* PROBLEM DETAILS:
Repeat the entries that follow, exactly as they are written.

* EXERCISE MATERIAL:

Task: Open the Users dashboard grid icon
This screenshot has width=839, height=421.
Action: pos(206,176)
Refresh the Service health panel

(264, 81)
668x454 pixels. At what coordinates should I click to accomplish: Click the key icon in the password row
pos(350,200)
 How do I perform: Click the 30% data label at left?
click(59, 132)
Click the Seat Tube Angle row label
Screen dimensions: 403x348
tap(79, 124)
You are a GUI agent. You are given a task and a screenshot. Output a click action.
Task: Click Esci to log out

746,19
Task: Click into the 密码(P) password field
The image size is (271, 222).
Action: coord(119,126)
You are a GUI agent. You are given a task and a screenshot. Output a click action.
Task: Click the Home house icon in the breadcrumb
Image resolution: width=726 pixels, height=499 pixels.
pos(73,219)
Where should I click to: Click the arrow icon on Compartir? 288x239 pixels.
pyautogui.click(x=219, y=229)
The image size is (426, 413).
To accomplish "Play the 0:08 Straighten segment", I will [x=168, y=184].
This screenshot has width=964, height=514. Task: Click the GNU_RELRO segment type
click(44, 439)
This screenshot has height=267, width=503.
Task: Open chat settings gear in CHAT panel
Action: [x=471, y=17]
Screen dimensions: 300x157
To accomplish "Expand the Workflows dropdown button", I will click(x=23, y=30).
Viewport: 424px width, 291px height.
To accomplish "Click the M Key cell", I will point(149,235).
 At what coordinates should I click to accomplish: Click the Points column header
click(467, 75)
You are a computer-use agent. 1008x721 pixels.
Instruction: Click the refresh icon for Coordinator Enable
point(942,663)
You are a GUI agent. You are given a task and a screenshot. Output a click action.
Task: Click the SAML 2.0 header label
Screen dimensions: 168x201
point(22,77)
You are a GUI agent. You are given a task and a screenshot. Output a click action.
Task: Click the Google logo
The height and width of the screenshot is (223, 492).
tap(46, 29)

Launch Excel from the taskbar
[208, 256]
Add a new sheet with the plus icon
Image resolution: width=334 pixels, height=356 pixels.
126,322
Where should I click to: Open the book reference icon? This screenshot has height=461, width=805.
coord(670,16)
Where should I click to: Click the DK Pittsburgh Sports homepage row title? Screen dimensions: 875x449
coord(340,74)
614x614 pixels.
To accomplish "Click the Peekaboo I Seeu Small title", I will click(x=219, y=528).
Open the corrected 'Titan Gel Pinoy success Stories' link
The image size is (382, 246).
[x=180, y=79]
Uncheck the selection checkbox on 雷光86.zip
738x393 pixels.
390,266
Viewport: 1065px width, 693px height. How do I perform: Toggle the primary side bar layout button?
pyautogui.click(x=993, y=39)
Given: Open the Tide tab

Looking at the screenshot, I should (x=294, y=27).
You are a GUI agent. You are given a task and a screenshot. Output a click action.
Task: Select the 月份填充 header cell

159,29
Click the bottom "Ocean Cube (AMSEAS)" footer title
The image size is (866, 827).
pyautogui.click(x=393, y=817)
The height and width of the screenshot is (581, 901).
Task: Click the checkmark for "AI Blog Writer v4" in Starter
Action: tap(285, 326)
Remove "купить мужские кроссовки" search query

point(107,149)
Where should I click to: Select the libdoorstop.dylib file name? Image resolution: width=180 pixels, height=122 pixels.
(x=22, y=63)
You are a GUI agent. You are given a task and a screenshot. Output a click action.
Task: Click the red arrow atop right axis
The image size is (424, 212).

* EXERCISE OUTPUT:
Task: Open the Users dashboard grid icon
This screenshot has width=839, height=421.
Action: pos(206,176)
Refresh the Service health panel

(264, 81)
668x454 pixels. At what coordinates should I click to accomplish: Click the key icon in the password row
pos(350,200)
 How do I perform: Click the 30% data label at left?
click(59, 132)
Click the Seat Tube Angle row label
Screen dimensions: 403x348
tap(79, 124)
You are a GUI agent. You are given a task and a screenshot. Output a click action.
Task: Click Esci to log out

746,19
Task: Click into the 密码(P) password field
The image size is (271, 222).
Action: coord(119,126)
You are a GUI agent. You are given a task and a screenshot. Output a click action.
Task: Click the Home house icon in the breadcrumb
Image resolution: width=726 pixels, height=499 pixels.
pos(73,219)
Where should I click to: Click the arrow icon on Compartir? 288x239 pixels.
pyautogui.click(x=219, y=229)
The image size is (426, 413).
To accomplish "Play the 0:08 Straighten segment", I will [x=168, y=184].
This screenshot has width=964, height=514. Task: Click the GNU_RELRO segment type
click(44, 439)
This screenshot has height=267, width=503.
Task: Open chat settings gear in CHAT panel
Action: [x=471, y=17]
Screen dimensions: 300x157
To accomplish "Expand the Workflows dropdown button", I will click(x=23, y=30).
Viewport: 424px width, 291px height.
To accomplish "Click the M Key cell", I will point(149,235).
 At what coordinates should I click to accomplish: Click the Points column header
click(467, 75)
You are a computer-use agent. 1008x721 pixels.
Instruction: Click the refresh icon for Coordinator Enable
point(942,663)
You are a GUI agent. You are given a task and a screenshot. Output a click action.
Task: Click the SAML 2.0 header label
Screen dimensions: 168x201
point(22,77)
You are a GUI agent. You are given a task and a screenshot. Output a click action.
Task: Click the Google logo
The height and width of the screenshot is (223, 492).
tap(46, 29)

Launch Excel from the taskbar
[208, 256]
Add a new sheet with the plus icon
Image resolution: width=334 pixels, height=356 pixels.
126,322
Where should I click to: Open the book reference icon? This screenshot has height=461, width=805.
coord(670,16)
Where should I click to: Click the DK Pittsburgh Sports homepage row title? Screen dimensions: 875x449
coord(340,74)
614x614 pixels.
To accomplish "Click the Peekaboo I Seeu Small title", I will click(x=219, y=528).
Open the corrected 'Titan Gel Pinoy success Stories' link
The image size is (382, 246).
[x=180, y=79]
Uncheck the selection checkbox on 雷光86.zip
738x393 pixels.
390,266
Viewport: 1065px width, 693px height. How do I perform: Toggle the primary side bar layout button?
pyautogui.click(x=993, y=39)
Given: Open the Tide tab

Looking at the screenshot, I should (x=294, y=27).
You are a GUI agent. You are given a task and a screenshot. Output a click action.
Task: Select the 月份填充 header cell

159,29
Click the bottom "Ocean Cube (AMSEAS)" footer title
The image size is (866, 827).
pyautogui.click(x=393, y=817)
The height and width of the screenshot is (581, 901).
Task: Click the checkmark for "AI Blog Writer v4" in Starter
Action: tap(285, 326)
Remove "купить мужские кроссовки" search query

point(107,149)
Where should I click to: Select the libdoorstop.dylib file name? Image resolution: width=180 pixels, height=122 pixels.
(x=22, y=63)
You are a GUI agent. You are given a task and a screenshot. Output a click action.
Task: Click the red arrow atop right axis
The image size is (424, 212).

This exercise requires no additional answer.